[Data to process — start]

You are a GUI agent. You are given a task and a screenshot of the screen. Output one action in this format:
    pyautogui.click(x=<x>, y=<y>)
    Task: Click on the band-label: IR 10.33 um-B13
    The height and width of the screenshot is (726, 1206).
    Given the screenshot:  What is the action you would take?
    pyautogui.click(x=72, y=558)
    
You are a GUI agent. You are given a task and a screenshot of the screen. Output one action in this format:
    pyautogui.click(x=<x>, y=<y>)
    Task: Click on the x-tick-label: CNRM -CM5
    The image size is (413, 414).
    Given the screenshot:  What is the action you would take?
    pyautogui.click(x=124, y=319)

[Data to process — finish]

## Work required
Pick out each line of the records that contains the string "pyautogui".

## Solution to this task
    pyautogui.click(x=<x>, y=<y>)
    pyautogui.click(x=72, y=558)
    pyautogui.click(x=<x>, y=<y>)
    pyautogui.click(x=124, y=319)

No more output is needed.